Survey questionnaires of exercise (usual running distance) and BMI were obtained from a national sample of 582 female and 344 male self-identified monozygotic (MZ) twins. Regression analyses were used to test whether running disparity diminished the inheritance of BMI when adjusted for age, education, cigarette use, and selected dietary variables.
The active twins ran between 0 and 10.7 km · d(-1) more than their less active twins if female (mean ± SD = 1.61 ± 1.50 km · d(-1)) and between 0 and 13.7 km · d(-1) more if male (1.88 ± 1.78 km · d(-1)). Average BMIs of the less active twins were 22.38 ± 3.56 and 24.59 ± 3.08 kg · m(-2) in females and males, respectively. Within-twin correlations were significant (P < 0.0001) for usual distance run (females: r = 0.64; males: r = 0.61) and BMI (females: r = 0.67; males: r = 0.71).

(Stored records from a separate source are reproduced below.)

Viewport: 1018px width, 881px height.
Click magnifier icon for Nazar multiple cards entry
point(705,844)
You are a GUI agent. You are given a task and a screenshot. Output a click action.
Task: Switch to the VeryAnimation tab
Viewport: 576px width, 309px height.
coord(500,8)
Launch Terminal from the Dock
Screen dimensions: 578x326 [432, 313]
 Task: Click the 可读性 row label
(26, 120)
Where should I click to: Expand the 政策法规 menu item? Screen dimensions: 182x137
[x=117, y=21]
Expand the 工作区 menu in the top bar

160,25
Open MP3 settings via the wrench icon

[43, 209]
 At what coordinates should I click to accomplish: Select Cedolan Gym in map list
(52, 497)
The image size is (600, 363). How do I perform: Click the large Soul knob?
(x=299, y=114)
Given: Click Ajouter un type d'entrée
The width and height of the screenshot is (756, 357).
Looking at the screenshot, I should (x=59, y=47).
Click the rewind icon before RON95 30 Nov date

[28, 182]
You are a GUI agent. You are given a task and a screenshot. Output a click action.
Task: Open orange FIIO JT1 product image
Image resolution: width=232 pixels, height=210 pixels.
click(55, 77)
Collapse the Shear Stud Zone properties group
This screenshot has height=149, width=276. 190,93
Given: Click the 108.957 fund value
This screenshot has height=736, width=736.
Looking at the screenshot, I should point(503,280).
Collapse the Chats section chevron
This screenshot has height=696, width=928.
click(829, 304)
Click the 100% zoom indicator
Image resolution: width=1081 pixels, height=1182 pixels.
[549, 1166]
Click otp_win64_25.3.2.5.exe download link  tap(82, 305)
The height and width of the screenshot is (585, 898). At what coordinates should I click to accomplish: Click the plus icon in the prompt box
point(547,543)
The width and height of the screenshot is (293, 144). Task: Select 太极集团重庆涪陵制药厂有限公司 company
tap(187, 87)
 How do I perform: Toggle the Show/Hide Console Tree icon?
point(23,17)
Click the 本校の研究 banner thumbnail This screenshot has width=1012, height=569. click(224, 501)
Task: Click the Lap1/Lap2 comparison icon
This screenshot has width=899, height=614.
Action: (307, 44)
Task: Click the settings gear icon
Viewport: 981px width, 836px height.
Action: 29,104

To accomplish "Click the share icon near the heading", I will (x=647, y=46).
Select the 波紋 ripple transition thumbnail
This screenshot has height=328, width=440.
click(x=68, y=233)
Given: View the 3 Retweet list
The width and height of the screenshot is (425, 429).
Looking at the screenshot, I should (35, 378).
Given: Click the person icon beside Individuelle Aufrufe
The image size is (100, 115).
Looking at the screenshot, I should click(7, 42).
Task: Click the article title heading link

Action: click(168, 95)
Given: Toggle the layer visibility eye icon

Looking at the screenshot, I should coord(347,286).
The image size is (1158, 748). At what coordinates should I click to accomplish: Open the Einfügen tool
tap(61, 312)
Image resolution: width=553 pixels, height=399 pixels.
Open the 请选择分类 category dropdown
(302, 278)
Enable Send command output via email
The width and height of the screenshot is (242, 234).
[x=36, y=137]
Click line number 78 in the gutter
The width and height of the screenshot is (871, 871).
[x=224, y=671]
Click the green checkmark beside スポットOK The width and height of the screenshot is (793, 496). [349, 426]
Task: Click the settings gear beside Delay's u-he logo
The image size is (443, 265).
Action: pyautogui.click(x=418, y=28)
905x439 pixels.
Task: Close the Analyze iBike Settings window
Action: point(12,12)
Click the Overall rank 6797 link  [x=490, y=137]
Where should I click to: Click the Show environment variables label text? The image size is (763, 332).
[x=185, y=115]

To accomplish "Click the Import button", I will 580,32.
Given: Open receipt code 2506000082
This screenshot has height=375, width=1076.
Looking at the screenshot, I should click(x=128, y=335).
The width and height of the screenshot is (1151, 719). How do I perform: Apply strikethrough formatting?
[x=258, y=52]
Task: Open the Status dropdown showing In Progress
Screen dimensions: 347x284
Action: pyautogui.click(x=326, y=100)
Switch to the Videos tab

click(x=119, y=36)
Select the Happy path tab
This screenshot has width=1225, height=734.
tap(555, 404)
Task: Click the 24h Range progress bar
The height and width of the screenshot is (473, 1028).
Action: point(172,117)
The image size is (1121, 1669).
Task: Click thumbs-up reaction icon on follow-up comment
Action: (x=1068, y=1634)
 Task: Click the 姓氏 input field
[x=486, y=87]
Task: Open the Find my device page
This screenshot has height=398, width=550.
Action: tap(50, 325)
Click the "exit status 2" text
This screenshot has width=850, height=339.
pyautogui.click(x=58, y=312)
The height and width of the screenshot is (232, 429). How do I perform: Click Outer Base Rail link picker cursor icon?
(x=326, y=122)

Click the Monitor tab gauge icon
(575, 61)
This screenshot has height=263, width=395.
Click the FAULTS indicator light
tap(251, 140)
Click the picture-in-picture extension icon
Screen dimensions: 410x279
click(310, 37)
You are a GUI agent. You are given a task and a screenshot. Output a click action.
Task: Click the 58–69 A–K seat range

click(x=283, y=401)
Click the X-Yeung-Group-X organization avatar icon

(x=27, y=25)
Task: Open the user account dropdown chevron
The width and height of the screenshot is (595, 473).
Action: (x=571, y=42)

Greater running differences (Δkm · d(-1)) attenuated the effect of the less active twins' BMIs on their active MZ twins' BMI (females: -14.3% per Δkm · d(-1), P < 10(-7); males: -7.4% per Δkm · d(-1), P = 0.004), such that by 4 Δkm · d(-1), the inherited risk was reduced by 58.8% in females and 29.6% in males.
These results are consistent with the attenuation of the inherited risk of excess body weight by running, which is remarkable because BMI regulation is assumed to be multifactorial, its genetic inheritance is polygenic, and no single genetic polymorphism currently explains >1% of the BMI variance.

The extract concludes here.